◆ **What to produce**:
Set down each entry from the block beneath, exactly as written.

◆ **Entries supplied**:
━━━

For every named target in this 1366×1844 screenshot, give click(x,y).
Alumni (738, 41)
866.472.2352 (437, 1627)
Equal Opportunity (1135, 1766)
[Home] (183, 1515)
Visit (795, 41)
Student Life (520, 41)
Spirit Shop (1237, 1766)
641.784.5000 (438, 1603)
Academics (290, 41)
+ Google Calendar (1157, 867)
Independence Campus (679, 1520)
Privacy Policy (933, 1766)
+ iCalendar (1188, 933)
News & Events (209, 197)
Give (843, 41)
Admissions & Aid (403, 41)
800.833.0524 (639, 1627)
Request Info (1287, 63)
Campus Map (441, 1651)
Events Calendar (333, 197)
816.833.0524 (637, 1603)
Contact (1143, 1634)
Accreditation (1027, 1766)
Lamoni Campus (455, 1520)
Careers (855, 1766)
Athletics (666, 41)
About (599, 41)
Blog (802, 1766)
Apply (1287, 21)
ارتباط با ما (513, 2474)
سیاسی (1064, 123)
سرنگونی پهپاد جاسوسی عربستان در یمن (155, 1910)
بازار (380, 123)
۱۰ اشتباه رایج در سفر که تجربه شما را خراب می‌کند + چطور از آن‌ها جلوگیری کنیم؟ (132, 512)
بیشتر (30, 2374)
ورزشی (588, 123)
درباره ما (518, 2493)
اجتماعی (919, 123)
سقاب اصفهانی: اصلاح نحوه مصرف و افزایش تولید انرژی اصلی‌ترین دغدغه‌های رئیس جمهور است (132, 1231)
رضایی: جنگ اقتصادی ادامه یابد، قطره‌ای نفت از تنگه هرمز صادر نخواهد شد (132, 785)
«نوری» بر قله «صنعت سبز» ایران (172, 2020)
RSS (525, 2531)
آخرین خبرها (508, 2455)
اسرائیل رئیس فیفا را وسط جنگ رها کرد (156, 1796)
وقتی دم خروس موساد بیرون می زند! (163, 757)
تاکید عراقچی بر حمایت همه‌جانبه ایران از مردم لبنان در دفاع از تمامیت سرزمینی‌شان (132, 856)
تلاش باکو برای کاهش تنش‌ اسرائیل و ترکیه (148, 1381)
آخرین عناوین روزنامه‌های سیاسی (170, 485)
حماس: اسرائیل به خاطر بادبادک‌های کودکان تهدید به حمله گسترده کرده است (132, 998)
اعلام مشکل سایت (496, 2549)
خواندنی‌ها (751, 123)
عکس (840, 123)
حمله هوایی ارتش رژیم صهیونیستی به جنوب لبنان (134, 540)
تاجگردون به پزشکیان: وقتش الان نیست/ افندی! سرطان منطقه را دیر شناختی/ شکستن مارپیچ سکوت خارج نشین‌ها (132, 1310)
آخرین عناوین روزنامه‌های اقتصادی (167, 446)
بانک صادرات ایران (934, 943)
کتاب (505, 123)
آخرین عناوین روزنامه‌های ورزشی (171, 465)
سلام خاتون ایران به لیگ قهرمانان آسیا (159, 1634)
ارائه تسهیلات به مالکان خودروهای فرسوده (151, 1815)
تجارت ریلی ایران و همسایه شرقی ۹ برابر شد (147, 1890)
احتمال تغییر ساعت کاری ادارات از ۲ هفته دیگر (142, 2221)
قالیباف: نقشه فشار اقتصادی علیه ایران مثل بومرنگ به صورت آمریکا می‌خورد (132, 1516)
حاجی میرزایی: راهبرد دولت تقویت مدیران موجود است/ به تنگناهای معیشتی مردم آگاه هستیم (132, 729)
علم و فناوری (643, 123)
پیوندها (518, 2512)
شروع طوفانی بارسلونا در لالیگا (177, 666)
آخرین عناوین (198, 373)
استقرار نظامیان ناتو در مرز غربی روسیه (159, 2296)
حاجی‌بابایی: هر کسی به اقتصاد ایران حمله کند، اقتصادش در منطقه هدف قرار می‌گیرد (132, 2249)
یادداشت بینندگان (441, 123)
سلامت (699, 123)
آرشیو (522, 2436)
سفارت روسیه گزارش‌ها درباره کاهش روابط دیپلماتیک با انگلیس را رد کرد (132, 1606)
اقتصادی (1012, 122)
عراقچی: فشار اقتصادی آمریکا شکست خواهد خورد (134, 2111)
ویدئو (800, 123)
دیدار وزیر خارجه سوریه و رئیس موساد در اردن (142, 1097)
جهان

━━━

◆ **Exercise output**:
For every named target in this 1366×1844 screenshot, give click(x,y).
Alumni (738, 41)
866.472.2352 (437, 1627)
Equal Opportunity (1135, 1766)
[Home] (183, 1515)
Visit (795, 41)
Student Life (520, 41)
Spirit Shop (1237, 1766)
641.784.5000 (438, 1603)
Academics (290, 41)
+ Google Calendar (1157, 867)
Independence Campus (679, 1520)
Privacy Policy (933, 1766)
+ iCalendar (1188, 933)
News & Events (209, 197)
Give (843, 41)
Admissions & Aid (403, 41)
800.833.0524 (639, 1627)
Request Info (1287, 63)
Campus Map (441, 1651)
Events Calendar (333, 197)
816.833.0524 (637, 1603)
Contact (1143, 1634)
Accreditation (1027, 1766)
Lamoni Campus (455, 1520)
Careers (855, 1766)
Athletics (666, 41)
About (599, 41)
Blog (802, 1766)
Apply (1287, 21)
ارتباط با ما (513, 2474)
سیاسی (1064, 123)
سرنگونی پهپاد جاسوسی عربستان در یمن (155, 1910)
بازار (380, 123)
۱۰ اشتباه رایج در سفر که تجربه شما را خراب می‌کند + چطور از آن‌ها جلوگیری کنیم؟ (132, 512)
بیشتر (30, 2374)
ورزشی (588, 123)
درباره ما (518, 2493)
اجتماعی (919, 123)
سقاب اصفهانی: اصلاح نحوه مصرف و افزایش تولید انرژی اصلی‌ترین دغدغه‌های رئیس جمهور است (132, 1231)
رضایی: جنگ اقتصادی ادامه یابد، قطره‌ای نفت از تنگه هرمز صادر نخواهد شد (132, 785)
«نوری» بر قله «صنعت سبز» ایران (172, 2020)
RSS (525, 2531)
آخرین خبرها (508, 2455)
اسرائیل رئیس فیفا را وسط جنگ رها کرد (156, 1796)
وقتی دم خروس موساد بیرون می زند! (163, 757)
تاکید عراقچی بر حمایت همه‌جانبه ایران از مردم لبنان در دفاع از تمامیت سرزمینی‌شان (132, 856)
تلاش باکو برای کاهش تنش‌ اسرائیل و ترکیه (148, 1381)
آخرین عناوین روزنامه‌های سیاسی (170, 485)
حماس: اسرائیل به خاطر بادبادک‌های کودکان تهدید به حمله گسترده کرده است (132, 998)
اعلام مشکل سایت (496, 2549)
خواندنی‌ها (751, 123)
عکس (840, 123)
حمله هوایی ارتش رژیم صهیونیستی به جنوب لبنان (134, 540)
تاجگردون به پزشکیان: وقتش الان نیست/ افندی! سرطان منطقه را دیر شناختی/ شکستن مارپیچ سکوت خارج نشین‌ها (132, 1310)
آخرین عناوین روزنامه‌های اقتصادی (167, 446)
بانک صادرات ایران (934, 943)
کتاب (505, 123)
آخرین عناوین روزنامه‌های ورزشی (171, 465)
سلام خاتون ایران به لیگ قهرمانان آسیا (159, 1634)
ارائه تسهیلات به مالکان خودروهای فرسوده (151, 1815)
تجارت ریلی ایران و همسایه شرقی ۹ برابر شد (147, 1890)
احتمال تغییر ساعت کاری ادارات از ۲ هفته دیگر (142, 2221)
قالیباف: نقشه فشار اقتصادی علیه ایران مثل بومرنگ به صورت آمریکا می‌خورد (132, 1516)
حاجی میرزایی: راهبرد دولت تقویت مدیران موجود است/ به تنگناهای معیشتی مردم آگاه هستیم (132, 729)
علم و فناوری (643, 123)
پیوندها (518, 2512)
شروع طوفانی بارسلونا در لالیگا (177, 666)
آخرین عناوین (198, 373)
استقرار نظامیان ناتو در مرز غربی روسیه (159, 2296)
حاجی‌بابایی: هر کسی به اقتصاد ایران حمله کند، اقتصادش در منطقه هدف قرار می‌گیرد (132, 2249)
یادداشت بینندگان (441, 123)
سلامت (699, 123)
آرشیو (522, 2436)
سفارت روسیه گزارش‌ها درباره کاهش روابط دیپلماتیک با انگلیس را رد کرد (132, 1606)
اقتصادی (1012, 122)
عراقچی: فشار اقتصادی آمریکا شکست خواهد خورد (134, 2111)
ویدئو (800, 123)
دیدار وزیر خارجه سوریه و رئیس موساد در اردن (142, 1097)
جهان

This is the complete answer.